# Want to restore these wheel bolts



## Si Trav (Oct 26, 2008)

Im looking to clean up some wheel bolts I have. They are BFI gold RM bolts. Most if not all of them have rusted. I plan on painting them black. How do I go about doing so? Do i need to strip them, sandblast them, or anything like that? 
Also can anyone suggest a brand of paint that will work well with this project.
here are some photos of BFI's awesome bolts
















what they should look like and what they end up looking like. SMH @ $1.30 a bolt!


----------



## Si Trav (Oct 26, 2008)

anyone with any suggestions?


----------



## Si Trav (Oct 26, 2008)

lookin for the info!


----------



## SAATR (Oct 3, 2008)

*Re: (Si Trav)*

Full strength phosphoric acid should effectively remove the rust. You can buy it from most hardware stores or auto body supply shops, usually as 'naval jelly'. Since the bolts are small, you should be able to fully submerge them in the acid. BE VERY, VERY CAREFUL!!! Use proper skin and eye protection. Let them soak for a while in the acid, remove and let dry. Then use a wire brush to remove any scale that forms. Once the rust is gone, I would use a gloss or semi-gloss spray enamel like rustoleum. Insert the bolts in a piece of cardboard so only the heads are exposed, spray them with a thin coat and let dry, repeat if necessary. Once completely dry, put them in a 350 degree oven for 15 minutes to further harden the finish. This leaves a shiny, hard finish that will stand up to being wrenched on. If anything happens to the finish, it is very easy/cheap to fix!
A few things to note:
Don't apply the paint too thick!
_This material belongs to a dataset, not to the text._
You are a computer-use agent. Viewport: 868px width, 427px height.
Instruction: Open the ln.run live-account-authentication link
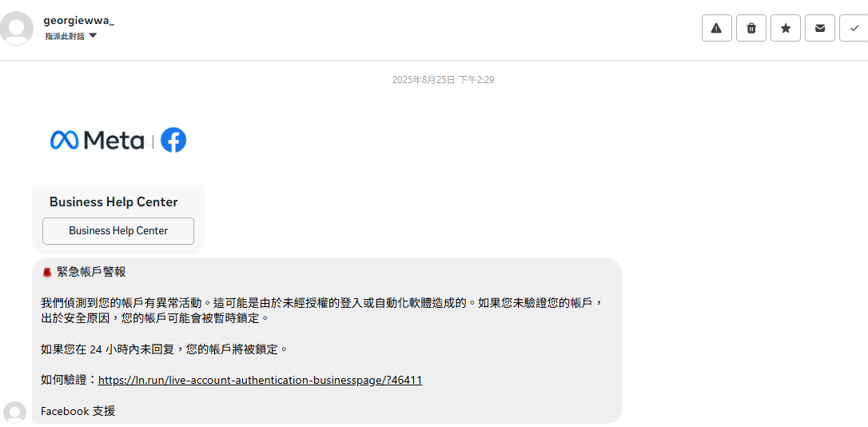(261, 381)
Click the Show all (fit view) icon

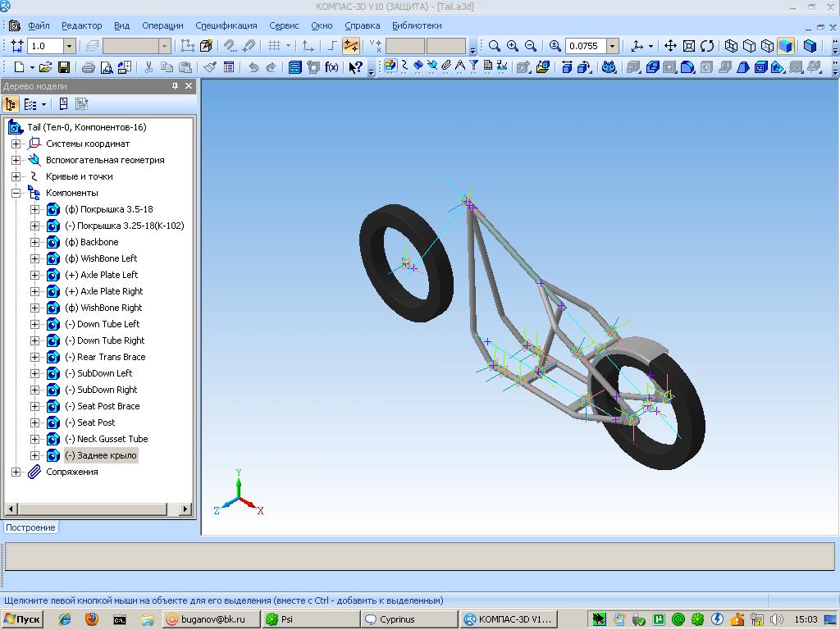tap(689, 46)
If you do, you may have a hard time getting a wrench or socket on the bolt.
Let the paint dry completely before putting it in the oven, usually 24 hours. 
Be sure the bolts are clean and free of acid before painting. This will cause problems with paint adhesion if you don't.
Other than that, good luck!


----------



## Si Trav (Oct 26, 2008)

SAATR thank you very very much for the detailed reply. very much apprecaited


----------



## SAATR (Oct 3, 2008)

*Re: (Si Trav)*

Any time







.


----------



## Si Trav (Oct 26, 2008)

anyone else with a nickles worth the free advice?


----------



## Si Trav (Oct 26, 2008)

anyoneeeee


----------



## runnin9z (Dec 30, 2003)

wow i was thinking about ordering bolts from BFI, guess not anymore, how long were they one the car? and who makes that other bolt int eh last picture you were comparing it to?
you could take the bolts to a bench wire wheel the get alot of the hard rust off, if you dont want to do the acid method.


----------



## Atlanta_MK3 (Jan 4, 2009)

Take them to a plater local to you.
You could have them dipped in costic soda then polished and re plated for around 60-80.


----------



## Si Trav (Oct 26, 2008)

thats actually not a bad idea...and the price dosen't seem too steep either. good looks!


----------



## Si Trav (Oct 26, 2008)

before i go and pay to have it done, any more at home suggestions?


----------



## Si Trav (Oct 26, 2008)

anyone with any more suggestions


----------



## Si Trav (Oct 26, 2008)

before I go as extreme as acid i dumped them all in a bucket and poured a 2 liter bottle of coke on that. theres enough coke to ruin the lining your stomach so i hope it will take off the rust on these bad boys


----------



## jesserobertbaker (Nov 9, 2006)

*Re: (Si Trav)*

and how did the coke work for you?


----------



## Si Trav (Oct 26, 2008)

*Re: (jesserobertbaker)*

well theve been soaking for about 22 hours now..im not sure when I should take them out and clean them


----------